(THE DATA)

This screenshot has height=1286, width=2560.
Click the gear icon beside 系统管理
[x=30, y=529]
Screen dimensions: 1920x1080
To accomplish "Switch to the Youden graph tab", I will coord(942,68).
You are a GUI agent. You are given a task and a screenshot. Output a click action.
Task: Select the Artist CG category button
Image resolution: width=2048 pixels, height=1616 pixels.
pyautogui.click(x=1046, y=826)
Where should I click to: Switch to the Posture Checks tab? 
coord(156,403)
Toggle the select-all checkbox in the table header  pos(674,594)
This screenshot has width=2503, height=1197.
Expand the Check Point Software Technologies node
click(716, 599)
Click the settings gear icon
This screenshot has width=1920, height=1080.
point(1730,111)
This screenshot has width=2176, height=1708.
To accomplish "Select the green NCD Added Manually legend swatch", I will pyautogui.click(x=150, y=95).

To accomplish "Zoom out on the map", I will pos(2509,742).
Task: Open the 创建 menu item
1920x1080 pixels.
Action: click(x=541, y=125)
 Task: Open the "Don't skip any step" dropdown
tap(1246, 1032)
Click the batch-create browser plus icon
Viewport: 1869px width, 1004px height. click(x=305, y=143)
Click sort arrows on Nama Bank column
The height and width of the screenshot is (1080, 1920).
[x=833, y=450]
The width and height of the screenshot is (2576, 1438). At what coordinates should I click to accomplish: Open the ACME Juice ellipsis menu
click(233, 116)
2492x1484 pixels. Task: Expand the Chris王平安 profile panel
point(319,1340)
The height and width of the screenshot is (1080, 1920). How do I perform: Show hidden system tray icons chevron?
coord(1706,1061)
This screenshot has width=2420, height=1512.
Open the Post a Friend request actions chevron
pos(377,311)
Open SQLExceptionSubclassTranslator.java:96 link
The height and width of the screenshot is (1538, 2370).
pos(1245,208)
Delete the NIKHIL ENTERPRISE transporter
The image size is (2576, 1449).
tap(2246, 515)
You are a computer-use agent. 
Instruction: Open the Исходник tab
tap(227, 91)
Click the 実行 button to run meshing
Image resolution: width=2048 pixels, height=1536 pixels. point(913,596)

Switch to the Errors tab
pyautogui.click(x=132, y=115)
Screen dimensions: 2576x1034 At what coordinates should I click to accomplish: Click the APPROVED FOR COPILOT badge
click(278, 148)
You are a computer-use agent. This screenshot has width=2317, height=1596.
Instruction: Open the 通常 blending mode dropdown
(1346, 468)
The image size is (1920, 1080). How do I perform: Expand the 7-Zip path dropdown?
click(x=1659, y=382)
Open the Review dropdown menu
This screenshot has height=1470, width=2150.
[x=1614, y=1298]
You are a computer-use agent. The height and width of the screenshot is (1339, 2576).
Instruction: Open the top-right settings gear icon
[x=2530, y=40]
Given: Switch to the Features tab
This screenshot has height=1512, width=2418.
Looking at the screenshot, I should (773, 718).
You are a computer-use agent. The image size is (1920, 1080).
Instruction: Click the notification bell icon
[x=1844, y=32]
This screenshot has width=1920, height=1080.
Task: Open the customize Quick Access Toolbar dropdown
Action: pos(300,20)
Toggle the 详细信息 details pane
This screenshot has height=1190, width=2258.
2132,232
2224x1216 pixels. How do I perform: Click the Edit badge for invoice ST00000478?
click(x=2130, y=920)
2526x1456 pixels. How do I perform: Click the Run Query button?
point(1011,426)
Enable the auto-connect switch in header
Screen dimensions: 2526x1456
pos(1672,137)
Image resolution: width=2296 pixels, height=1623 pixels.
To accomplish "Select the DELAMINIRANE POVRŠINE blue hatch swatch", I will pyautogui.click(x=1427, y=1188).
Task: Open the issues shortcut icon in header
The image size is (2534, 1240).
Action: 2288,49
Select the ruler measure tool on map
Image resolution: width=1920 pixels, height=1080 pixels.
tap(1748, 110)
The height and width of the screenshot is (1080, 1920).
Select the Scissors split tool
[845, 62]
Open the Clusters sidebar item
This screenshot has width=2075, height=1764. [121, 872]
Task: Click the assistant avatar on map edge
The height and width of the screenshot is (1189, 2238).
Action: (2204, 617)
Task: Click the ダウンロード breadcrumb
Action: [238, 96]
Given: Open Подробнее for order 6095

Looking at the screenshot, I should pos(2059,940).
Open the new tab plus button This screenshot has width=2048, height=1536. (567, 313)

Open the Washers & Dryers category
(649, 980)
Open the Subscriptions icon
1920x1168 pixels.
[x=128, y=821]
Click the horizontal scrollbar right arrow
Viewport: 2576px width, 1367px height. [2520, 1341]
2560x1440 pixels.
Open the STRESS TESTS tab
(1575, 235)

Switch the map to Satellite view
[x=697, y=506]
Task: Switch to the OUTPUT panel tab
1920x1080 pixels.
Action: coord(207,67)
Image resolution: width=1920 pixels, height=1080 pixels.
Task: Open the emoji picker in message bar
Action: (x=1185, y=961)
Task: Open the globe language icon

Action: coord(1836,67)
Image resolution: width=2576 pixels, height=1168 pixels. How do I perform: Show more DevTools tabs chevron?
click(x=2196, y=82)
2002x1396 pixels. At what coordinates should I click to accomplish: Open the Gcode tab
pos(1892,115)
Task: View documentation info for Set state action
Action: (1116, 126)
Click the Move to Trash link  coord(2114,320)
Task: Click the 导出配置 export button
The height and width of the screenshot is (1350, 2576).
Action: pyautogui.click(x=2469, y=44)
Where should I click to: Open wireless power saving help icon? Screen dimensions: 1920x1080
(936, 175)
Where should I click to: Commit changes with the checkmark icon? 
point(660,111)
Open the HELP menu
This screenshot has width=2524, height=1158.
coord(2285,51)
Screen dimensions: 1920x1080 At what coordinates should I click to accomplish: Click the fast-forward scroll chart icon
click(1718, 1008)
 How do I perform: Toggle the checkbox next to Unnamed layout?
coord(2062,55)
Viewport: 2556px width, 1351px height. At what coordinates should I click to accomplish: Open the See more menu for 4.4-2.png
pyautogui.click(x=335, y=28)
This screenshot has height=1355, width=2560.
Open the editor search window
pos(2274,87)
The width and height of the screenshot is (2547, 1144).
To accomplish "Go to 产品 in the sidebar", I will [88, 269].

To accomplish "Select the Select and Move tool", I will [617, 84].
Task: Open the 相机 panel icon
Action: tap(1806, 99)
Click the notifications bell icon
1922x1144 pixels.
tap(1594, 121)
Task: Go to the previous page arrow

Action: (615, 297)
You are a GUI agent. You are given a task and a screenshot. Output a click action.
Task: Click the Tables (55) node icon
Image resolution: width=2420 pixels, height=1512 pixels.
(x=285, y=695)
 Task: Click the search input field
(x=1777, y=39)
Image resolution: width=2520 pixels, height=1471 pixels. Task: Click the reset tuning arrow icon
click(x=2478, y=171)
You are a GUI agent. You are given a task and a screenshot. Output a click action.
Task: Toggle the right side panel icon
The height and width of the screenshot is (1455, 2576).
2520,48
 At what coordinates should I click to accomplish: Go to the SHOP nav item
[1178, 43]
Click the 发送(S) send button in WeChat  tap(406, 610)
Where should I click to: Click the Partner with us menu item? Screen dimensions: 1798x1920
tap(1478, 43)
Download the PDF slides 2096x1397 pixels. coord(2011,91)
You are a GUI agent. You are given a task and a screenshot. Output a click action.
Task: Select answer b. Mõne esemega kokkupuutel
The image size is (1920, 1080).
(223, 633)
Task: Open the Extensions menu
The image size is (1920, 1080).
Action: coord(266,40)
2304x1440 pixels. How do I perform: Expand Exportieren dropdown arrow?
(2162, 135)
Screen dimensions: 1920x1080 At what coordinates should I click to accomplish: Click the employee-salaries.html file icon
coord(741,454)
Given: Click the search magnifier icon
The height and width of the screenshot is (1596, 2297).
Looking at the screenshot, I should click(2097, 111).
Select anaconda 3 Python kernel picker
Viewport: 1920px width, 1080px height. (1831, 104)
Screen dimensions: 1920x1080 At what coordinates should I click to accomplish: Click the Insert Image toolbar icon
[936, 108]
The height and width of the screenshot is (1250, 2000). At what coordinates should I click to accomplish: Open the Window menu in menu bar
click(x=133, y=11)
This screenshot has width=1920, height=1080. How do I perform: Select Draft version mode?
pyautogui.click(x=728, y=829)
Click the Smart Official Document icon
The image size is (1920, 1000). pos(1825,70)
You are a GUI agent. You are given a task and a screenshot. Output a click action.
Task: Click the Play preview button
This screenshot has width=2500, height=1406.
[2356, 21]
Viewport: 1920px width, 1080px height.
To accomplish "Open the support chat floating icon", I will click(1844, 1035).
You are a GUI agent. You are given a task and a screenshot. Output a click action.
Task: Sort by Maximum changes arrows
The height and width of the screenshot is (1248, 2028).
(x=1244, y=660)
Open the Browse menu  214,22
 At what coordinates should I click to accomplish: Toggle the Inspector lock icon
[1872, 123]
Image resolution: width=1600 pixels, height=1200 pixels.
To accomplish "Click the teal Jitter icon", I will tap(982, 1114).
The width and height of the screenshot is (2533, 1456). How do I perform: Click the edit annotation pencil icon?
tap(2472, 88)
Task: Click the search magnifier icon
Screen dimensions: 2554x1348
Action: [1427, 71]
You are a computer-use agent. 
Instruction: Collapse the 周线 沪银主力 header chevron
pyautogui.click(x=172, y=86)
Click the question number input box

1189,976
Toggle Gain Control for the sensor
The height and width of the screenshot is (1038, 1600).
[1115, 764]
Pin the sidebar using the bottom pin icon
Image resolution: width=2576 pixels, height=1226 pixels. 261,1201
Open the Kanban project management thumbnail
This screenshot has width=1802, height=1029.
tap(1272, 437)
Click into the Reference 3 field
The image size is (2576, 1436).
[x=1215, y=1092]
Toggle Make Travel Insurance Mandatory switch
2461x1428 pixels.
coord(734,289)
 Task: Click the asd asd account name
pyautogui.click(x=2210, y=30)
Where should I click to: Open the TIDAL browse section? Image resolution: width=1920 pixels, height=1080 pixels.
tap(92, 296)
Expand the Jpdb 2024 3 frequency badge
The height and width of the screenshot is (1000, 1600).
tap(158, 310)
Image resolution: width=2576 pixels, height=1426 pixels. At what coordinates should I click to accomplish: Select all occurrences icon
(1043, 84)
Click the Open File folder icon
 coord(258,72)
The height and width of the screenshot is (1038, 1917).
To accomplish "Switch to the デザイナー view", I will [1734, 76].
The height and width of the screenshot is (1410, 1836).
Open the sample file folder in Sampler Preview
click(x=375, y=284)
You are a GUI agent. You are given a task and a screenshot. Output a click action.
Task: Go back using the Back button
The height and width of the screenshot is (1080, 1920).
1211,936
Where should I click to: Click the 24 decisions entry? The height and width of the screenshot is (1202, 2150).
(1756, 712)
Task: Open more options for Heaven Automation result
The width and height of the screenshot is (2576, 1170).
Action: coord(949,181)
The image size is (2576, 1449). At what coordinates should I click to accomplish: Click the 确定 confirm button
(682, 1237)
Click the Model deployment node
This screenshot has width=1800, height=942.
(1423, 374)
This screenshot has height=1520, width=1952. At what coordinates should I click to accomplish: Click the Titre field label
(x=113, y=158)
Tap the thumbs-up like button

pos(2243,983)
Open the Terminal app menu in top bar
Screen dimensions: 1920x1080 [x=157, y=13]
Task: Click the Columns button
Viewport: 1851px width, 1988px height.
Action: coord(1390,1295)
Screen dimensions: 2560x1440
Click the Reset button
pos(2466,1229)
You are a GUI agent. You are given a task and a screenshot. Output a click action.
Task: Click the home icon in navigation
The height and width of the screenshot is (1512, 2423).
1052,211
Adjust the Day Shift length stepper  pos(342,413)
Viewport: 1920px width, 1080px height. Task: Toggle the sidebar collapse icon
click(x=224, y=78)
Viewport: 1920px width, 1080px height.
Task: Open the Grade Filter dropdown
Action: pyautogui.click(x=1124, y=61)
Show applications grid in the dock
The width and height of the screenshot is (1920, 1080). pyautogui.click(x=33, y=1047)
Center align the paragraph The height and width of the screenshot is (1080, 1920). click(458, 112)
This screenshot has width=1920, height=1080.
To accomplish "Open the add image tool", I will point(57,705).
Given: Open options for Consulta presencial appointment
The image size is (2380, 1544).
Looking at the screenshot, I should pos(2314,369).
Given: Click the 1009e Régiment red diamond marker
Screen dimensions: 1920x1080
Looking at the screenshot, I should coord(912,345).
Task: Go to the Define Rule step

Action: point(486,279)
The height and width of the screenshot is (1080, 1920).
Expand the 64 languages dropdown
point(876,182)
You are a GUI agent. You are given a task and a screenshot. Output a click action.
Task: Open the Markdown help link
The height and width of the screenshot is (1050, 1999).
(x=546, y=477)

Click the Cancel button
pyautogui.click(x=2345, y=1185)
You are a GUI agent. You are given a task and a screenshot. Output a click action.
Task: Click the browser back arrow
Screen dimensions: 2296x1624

(End THE DATA)

_AIM OF THE TASK_. Your answer should consist of copies of the lines above that include the string "computer".

_RESULT OF THIS TASK_.
You are a computer-use agent. 
You are a computer-use agent. This screenshot has width=2317, height=1596.
You are a computer-use agent. The height and width of the screenshot is (1339, 2576).
You are a computer-use agent. The image size is (1920, 1080).
You are a computer-use agent. 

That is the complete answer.